INSTRUCTIONS TO FOLLOW:
In the data below, find every line with the string "computer" and pull it out.
....
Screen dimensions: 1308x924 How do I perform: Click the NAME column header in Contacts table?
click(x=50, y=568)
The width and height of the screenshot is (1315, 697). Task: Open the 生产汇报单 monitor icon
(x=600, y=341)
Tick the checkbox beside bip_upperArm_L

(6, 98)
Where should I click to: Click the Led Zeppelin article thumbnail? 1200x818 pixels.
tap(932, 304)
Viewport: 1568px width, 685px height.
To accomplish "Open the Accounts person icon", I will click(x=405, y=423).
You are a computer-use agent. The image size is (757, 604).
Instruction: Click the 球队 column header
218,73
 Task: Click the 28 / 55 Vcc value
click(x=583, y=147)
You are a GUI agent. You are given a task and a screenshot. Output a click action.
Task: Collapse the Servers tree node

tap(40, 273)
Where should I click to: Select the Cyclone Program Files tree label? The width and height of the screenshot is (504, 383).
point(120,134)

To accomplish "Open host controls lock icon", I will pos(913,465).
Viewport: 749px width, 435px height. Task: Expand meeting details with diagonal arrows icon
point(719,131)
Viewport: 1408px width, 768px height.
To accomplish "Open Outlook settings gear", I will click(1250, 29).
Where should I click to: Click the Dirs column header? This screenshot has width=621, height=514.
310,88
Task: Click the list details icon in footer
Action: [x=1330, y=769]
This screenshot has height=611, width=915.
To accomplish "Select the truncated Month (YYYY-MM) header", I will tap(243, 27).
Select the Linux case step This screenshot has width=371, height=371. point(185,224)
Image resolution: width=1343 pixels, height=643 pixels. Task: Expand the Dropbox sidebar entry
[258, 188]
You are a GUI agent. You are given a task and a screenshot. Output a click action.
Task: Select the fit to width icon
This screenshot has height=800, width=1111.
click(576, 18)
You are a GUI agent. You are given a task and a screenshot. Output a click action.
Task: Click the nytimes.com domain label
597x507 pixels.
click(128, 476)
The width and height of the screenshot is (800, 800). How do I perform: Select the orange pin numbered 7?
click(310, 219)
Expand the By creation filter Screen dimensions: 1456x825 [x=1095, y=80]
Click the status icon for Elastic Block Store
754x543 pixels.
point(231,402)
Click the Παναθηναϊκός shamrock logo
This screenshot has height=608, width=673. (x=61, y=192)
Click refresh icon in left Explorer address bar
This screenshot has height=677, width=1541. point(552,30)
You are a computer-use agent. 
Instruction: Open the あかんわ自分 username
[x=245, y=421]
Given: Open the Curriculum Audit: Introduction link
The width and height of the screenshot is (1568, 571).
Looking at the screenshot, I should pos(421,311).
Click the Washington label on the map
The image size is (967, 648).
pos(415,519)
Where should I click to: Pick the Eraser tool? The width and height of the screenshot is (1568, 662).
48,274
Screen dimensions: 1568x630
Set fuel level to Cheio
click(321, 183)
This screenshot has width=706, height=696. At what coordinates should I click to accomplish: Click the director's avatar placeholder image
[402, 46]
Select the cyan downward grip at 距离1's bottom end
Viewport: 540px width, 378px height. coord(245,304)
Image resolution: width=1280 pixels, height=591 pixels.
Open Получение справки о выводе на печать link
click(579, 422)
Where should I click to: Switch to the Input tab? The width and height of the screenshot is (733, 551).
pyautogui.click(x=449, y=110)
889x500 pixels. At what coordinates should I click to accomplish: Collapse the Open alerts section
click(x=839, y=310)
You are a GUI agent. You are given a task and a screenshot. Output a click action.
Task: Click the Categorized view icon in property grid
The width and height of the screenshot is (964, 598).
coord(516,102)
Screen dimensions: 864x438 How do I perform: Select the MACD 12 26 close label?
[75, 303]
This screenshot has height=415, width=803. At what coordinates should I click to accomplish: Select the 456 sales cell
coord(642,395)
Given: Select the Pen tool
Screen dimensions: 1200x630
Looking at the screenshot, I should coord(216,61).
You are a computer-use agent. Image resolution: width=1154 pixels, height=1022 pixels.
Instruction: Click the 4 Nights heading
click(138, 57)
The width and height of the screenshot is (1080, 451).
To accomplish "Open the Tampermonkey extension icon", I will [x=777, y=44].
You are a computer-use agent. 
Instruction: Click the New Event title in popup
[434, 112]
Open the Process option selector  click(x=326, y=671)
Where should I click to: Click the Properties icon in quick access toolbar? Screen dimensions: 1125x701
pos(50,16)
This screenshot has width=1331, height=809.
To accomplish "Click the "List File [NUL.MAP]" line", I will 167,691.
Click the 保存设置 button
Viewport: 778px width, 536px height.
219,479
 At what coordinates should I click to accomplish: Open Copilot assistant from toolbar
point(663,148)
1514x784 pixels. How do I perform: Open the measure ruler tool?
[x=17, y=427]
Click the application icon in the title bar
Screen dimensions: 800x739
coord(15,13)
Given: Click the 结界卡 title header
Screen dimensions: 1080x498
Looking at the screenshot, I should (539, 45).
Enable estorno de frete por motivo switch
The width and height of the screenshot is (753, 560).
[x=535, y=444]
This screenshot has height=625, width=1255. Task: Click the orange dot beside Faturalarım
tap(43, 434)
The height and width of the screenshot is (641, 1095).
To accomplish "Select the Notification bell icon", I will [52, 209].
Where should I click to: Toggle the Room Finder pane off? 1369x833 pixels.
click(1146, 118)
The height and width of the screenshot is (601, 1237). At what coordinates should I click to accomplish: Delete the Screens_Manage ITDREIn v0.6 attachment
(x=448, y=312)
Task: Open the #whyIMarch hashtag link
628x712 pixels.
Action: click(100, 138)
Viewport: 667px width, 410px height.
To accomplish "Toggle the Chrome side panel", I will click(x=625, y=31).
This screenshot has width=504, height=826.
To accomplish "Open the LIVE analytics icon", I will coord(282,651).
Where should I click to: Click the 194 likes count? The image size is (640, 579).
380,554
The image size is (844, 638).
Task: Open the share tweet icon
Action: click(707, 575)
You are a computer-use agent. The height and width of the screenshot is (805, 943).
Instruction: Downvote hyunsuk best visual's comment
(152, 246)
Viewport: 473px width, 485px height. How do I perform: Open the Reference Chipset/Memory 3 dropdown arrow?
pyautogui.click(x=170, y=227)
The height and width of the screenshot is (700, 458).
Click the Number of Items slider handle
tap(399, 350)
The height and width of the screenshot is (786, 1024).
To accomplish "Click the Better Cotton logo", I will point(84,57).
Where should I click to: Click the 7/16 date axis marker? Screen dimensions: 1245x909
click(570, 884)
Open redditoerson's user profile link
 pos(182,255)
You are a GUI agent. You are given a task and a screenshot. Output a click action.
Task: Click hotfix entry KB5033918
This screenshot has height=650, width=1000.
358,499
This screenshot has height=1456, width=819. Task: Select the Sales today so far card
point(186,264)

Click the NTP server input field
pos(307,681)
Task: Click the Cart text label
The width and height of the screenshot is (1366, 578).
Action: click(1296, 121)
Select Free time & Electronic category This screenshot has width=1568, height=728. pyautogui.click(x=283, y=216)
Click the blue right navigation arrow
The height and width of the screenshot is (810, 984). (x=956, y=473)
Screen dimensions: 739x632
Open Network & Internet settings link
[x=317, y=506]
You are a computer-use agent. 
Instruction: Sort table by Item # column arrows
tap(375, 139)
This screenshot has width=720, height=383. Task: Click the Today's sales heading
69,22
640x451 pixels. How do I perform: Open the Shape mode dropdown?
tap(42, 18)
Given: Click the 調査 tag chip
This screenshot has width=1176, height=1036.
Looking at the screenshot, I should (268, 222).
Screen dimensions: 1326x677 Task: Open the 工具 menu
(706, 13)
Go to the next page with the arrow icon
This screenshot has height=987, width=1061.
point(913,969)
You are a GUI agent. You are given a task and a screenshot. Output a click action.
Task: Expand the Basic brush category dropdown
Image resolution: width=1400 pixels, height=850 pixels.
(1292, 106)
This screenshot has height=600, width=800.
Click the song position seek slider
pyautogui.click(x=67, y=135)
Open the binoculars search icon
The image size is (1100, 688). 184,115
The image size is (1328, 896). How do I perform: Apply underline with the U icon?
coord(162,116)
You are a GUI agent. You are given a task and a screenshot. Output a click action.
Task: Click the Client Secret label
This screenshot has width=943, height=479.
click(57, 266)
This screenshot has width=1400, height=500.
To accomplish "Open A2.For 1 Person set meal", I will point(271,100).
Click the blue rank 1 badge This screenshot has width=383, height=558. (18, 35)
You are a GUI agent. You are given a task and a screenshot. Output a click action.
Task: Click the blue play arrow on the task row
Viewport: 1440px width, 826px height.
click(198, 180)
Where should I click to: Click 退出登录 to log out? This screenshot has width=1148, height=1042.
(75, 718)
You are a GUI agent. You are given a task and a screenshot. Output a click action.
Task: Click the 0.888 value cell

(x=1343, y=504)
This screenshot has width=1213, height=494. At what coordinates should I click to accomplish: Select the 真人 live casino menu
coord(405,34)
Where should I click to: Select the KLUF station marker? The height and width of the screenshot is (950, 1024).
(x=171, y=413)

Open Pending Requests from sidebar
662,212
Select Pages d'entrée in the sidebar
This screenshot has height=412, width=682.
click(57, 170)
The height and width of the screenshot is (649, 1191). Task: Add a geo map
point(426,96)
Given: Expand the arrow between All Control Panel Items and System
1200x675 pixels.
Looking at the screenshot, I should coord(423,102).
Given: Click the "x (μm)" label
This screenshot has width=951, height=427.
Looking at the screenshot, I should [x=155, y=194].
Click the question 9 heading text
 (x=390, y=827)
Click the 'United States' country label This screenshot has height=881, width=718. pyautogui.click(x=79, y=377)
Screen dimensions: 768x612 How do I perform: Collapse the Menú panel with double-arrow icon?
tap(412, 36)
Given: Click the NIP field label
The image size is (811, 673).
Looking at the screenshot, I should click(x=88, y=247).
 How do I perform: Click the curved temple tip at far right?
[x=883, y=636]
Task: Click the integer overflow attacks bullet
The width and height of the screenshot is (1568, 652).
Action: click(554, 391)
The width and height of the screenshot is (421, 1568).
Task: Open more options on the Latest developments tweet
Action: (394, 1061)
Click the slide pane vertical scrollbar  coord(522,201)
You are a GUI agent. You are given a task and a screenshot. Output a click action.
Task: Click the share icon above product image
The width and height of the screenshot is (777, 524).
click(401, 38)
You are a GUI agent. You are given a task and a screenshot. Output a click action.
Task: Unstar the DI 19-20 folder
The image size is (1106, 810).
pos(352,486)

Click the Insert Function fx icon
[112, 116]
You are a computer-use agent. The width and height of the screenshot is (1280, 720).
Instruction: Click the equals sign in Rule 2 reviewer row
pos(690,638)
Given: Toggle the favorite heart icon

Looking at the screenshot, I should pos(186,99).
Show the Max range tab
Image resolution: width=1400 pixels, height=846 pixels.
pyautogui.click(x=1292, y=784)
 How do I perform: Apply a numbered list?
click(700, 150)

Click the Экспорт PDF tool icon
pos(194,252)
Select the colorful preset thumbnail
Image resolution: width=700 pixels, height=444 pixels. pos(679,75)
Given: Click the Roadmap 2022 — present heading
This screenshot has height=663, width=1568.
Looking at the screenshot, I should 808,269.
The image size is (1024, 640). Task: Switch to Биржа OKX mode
....
ANSWER BELOW:
You are a computer-use agent. The image size is (757, 604).
You are a computer-use agent. 
You are a computer-use agent. Image resolution: width=1154 pixels, height=1022 pixels.
You are a computer-use agent. 
You are a computer-use agent. The height and width of the screenshot is (805, 943).
You are a computer-use agent. 
You are a computer-use agent. The width and height of the screenshot is (1280, 720).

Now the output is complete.